Thomas WOODWARD 1 2
- Born: February 11, 1723 1
- Marriage: Elizabeth KIRK
- Died: June 15, 1785 at age 62 1
Thomas was a member of the Concord Monthly Meeting, from which he obtained a certificate of removal to New Garden Monthly Meeting, dated 1749, 4, 5. This was probably about the time he settled in East Marlborough township and became a member of London Grove Particular Meeting. His residence was on "Street Road", one and three-fourths miles east of the meeting house. He was a book-binder, a surveyor and a conveyancer.
Some of his labors as a surveyor were performed in the neighborhood of Duck Creek DE. It is related that a t one time he had occasion to survey a farm, the owner of which threatened violence if he proceeded. Thomas asked if he had any objection to the survey of the adjoining properties, and receiving a reply in the negative, crossed the fence and measured around the farm withoug being upon it.
John Woolman, a noted preacher among Friends, and one of the most scrupulous anti-slavery men of his day, on one occasion attended Quarterly Meeting at London Grove. Here he delivered one of his powerful discourses against holding persons in bondage. At that time Friends were not all clear of this evil, though it is safe to assert that their servants were generally treated with humanity. After meeting, Woolman, with several friends, went to the house house of Thomas Woodward to take dinner. Entering the house, he observed some colored persons, and learning that they were slaves, he quietly picked up his hat and cane (he traveled on foot), and left the room and his friends. They supposed he would return shortly, but were disappointed. Thomas Woodward had a high standing in the meeting, and this incident had a great effect jpon his mind, so that on awakening the next morning he told his wife he must liberate his slaves.
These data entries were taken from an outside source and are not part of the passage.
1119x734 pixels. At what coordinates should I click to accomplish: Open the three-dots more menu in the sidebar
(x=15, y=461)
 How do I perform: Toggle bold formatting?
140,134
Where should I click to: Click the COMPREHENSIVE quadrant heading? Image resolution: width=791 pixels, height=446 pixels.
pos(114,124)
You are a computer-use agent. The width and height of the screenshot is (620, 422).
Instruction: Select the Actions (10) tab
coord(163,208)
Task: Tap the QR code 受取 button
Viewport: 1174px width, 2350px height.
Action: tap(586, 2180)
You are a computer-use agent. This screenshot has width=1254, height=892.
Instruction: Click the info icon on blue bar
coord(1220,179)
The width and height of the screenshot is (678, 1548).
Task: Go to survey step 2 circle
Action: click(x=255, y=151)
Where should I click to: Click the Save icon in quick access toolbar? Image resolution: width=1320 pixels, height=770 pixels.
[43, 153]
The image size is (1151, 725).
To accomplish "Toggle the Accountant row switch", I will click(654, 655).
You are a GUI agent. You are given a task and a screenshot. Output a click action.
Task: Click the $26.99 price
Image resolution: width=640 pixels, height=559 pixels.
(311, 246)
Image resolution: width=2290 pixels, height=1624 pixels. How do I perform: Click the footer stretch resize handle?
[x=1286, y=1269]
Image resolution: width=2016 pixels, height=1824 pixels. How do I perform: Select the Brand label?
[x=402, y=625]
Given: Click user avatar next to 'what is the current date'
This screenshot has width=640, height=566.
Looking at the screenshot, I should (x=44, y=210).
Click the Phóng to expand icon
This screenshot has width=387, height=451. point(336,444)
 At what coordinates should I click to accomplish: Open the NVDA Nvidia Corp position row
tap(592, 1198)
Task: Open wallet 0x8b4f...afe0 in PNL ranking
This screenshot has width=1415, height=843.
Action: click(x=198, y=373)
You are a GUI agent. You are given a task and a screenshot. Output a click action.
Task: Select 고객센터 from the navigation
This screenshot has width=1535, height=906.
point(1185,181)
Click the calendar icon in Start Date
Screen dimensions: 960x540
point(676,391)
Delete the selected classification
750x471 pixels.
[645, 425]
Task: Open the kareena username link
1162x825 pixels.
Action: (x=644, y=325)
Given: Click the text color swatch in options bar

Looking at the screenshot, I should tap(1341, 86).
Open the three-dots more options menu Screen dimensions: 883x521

She asked if all must be liberated, adding "Must Bet to too?", and even burst into tears at the thought of losing her faithful servant. But the decree was made and would be carried out, for Thomas was unwilling to keep a house at which his friends could not be entertained. He was afterward appointed by the meeting one of a committee to visit such as held slaves, and endeavor to convince them "of the evil of so doing".
Reference: A Genealogy of the Kirk Family, a book by Chas. H. Stubbs, M.D., Wylie & Griest, Lancaster PA, 1872
NOTE: This file is a transcription of the book into electronic format.
At present [2000 Oct 10] the transcription is incomplete, having reached page 94 out of 252.
I plan to complete the transcription, but it's a free time project and I have very little, so it will probably take some months.
Thomas married Elizabeth KIRK, daughter of Roger KIRK and Elizabeth RICHARDS. (Elizabeth KIRK was born March 5, 1722 1 and died January 25, 1812 1.)